ESTRATTO SCELTO:

* * * * * * * * *

L'ultima traccia dell' ex scuola media Orazio Palumbo sta per scomparire. Infatti, una serie di macchinari ed attrezzi utili per la lavorazione della ceramica, presenti nel plesso di via De Bello, presto lasceranno quella sede per essere concessi in comodato d'uso ad uno, o più soggetti, che intendano procedere, in accordo con il Comune, al rilancio di quel tipo di attività.
Lo ha disposto la giunta comunale, in un provvedimento in cui esprime il proprio indirizzo politico «affinché sia concessa in comodato d'uso gratuito, tramite avviso pubblico, l'attrezzatura per la lavorazione della ceramica attualmente presente nel laboratorio dismesso della scuola media Orazio Palumbo».

* * * * * * * * *

DATI ESTRATTI:
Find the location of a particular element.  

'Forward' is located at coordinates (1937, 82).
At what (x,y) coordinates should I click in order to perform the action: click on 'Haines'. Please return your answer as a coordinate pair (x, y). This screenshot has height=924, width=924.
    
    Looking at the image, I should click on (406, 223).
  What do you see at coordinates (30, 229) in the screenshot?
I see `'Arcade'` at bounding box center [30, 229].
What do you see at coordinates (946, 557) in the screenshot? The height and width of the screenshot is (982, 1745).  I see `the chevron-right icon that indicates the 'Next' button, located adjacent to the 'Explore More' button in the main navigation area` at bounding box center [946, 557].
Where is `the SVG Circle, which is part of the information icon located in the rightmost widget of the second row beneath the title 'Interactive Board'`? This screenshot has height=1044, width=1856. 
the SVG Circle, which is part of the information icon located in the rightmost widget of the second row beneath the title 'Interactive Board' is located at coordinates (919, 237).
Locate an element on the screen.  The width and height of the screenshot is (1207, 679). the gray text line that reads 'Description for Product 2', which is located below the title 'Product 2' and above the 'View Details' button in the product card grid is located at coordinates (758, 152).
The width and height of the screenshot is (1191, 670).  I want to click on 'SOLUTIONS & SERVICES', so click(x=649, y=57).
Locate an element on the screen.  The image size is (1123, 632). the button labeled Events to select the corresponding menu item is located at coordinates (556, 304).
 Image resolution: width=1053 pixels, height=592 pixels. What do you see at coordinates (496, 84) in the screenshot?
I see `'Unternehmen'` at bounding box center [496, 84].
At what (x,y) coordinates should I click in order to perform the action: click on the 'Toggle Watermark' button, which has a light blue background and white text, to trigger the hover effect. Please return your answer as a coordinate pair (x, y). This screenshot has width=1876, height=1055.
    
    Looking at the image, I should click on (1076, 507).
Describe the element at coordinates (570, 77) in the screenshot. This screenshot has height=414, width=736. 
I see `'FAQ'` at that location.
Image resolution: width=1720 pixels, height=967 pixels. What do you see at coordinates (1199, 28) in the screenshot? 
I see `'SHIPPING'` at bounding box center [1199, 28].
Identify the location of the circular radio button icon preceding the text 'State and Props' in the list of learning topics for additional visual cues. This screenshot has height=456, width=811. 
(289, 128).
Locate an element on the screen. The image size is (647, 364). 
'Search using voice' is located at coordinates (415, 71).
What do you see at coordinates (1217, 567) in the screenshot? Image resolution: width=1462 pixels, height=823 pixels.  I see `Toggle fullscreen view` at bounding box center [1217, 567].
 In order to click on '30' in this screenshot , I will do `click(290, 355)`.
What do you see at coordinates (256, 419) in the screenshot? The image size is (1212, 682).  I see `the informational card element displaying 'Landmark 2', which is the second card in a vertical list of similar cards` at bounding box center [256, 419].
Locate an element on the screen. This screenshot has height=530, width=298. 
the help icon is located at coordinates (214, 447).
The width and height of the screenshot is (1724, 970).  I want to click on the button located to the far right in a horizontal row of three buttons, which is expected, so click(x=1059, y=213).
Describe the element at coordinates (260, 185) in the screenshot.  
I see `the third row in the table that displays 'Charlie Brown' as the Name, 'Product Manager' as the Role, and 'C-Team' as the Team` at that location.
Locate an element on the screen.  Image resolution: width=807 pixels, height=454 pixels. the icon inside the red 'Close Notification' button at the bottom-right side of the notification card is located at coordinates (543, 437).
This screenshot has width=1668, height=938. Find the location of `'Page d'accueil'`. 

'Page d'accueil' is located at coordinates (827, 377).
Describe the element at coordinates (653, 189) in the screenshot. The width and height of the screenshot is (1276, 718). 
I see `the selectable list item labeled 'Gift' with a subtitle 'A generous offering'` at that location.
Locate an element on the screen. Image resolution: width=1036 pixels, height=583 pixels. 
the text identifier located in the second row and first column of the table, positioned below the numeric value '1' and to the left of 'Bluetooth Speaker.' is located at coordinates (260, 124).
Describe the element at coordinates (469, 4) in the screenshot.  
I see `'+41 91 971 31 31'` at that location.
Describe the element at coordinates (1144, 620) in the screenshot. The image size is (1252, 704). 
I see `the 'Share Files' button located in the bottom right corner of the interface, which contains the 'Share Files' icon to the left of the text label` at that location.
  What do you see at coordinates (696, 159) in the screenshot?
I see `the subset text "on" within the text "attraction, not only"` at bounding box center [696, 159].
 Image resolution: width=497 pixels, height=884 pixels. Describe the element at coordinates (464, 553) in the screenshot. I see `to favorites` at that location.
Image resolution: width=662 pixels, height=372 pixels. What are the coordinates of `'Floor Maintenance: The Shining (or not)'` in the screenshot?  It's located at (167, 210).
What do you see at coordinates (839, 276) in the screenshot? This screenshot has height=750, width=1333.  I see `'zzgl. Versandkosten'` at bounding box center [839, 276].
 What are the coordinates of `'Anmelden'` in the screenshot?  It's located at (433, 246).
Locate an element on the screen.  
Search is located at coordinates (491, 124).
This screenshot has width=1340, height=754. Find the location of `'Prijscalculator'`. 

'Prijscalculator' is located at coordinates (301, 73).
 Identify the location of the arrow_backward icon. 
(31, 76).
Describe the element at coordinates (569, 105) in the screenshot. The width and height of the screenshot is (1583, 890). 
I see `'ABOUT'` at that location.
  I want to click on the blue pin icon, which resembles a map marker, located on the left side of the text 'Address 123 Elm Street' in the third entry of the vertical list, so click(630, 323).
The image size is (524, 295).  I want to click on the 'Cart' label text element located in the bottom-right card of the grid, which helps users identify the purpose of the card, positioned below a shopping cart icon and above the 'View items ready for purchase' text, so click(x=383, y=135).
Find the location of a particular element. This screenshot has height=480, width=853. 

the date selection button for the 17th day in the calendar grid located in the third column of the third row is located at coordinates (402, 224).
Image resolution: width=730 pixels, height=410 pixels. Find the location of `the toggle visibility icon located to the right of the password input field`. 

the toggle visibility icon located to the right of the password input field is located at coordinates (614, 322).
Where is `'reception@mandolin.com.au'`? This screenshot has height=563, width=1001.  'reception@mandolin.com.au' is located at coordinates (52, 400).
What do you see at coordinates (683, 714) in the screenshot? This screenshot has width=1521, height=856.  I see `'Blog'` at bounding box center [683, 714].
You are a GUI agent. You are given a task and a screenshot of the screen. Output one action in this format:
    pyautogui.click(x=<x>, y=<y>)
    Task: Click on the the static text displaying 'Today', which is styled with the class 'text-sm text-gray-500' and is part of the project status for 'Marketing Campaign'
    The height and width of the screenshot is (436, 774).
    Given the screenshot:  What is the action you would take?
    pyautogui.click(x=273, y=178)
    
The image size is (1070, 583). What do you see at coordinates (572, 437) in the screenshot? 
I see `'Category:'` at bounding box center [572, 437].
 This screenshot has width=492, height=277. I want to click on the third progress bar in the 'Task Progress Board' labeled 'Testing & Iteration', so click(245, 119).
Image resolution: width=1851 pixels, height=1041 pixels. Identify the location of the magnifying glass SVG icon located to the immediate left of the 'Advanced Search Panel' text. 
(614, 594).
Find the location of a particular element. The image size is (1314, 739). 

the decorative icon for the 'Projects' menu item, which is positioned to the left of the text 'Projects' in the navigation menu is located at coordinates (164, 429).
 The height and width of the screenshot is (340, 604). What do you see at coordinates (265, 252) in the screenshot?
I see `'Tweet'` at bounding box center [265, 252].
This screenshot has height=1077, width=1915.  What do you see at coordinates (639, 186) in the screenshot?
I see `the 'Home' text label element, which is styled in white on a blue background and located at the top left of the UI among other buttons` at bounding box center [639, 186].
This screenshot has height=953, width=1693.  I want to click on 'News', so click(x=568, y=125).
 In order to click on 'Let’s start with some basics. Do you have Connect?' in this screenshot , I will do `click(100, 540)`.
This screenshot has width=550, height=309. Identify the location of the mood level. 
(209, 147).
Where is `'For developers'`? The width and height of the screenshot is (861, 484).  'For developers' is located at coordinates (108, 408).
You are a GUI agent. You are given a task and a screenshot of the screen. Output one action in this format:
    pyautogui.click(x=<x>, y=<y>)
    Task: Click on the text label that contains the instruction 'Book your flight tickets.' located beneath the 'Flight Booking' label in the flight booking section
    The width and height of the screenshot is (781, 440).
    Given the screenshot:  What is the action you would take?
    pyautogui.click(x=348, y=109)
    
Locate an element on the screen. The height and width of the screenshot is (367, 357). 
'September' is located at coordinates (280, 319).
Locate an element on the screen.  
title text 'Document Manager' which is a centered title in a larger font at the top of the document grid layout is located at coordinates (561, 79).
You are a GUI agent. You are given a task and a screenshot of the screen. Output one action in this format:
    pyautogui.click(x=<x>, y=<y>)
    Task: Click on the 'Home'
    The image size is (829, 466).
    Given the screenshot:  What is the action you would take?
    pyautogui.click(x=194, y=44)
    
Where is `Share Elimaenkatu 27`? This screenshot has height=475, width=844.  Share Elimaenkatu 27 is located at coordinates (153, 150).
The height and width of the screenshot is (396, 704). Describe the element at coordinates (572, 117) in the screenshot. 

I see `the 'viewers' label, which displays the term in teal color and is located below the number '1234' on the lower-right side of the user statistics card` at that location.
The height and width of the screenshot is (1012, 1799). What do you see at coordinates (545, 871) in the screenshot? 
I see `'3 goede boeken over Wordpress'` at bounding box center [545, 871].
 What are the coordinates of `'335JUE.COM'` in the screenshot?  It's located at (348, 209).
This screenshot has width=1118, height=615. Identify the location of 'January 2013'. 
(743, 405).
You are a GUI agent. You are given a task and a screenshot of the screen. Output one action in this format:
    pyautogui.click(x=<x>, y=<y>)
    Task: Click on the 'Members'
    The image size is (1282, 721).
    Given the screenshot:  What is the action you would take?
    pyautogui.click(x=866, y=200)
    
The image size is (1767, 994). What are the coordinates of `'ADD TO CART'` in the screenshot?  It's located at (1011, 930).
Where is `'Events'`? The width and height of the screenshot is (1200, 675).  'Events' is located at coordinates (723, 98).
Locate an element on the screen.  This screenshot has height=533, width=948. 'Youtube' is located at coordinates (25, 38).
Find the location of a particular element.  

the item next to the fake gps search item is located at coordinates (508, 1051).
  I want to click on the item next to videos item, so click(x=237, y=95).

* * * * * * * * *

CONSEGNA: Prosegui l'articolo sulle attrezzature per la ceramica dell'ex scuola media Orazio Palumbo, ripartendo dopo la sua ultima frase. I dati provengono da un'altra fonte.

RISPOSTA:
Si tratta, in particolare, di un forno, due torni elettrici, due piccoli torni manuali, alcuni refrattari ed altri diversi piccoli oggetti. Il motivo per il quale tutto questo sarà trasferito è legato alla circostanza che ha visto l'amministrazione comunale adibire l'intero edificio, presso cui era ubicata la scuola media Orazio Palumbo, già da anni accorpata con la Bovio, a sede di uffici del Tribunale di Trani, con conseguente cessazione della destinazione didattica. L'attrezzatura può essere utile allo svolgimento di attività manuali, a partire ovviamente dalla lavorazione della ceramica, ma è totalmente incompatibile con la nuova destinazione d'uso che si è data a quei locali. A questo punto, manca solo l'emanazione di un avviso pubblico da parte del dirigente competente, rivolto a soggetti che svolgano attività senza scopo di lucro, regolarmente iscritti nei registri regionali.
La circostanza, indirettamente, fa del tutto tramontare anche l'ipotesi che presso quell'edificio si trasferisca il Liceo paritario musicale di Barletta. L'accordo era stato siglato lo scorso anno, ma, da lì a poco, sarebbero sopravvenute le esigenze degli Uffici giudiziari, che hanno già, di fatto, preso possesso di una struttura che ora attende solo di essere cablata e messa a punto per trasformarsi in una palazzina giudiziaria perfettamente organica a quelle già esistenti.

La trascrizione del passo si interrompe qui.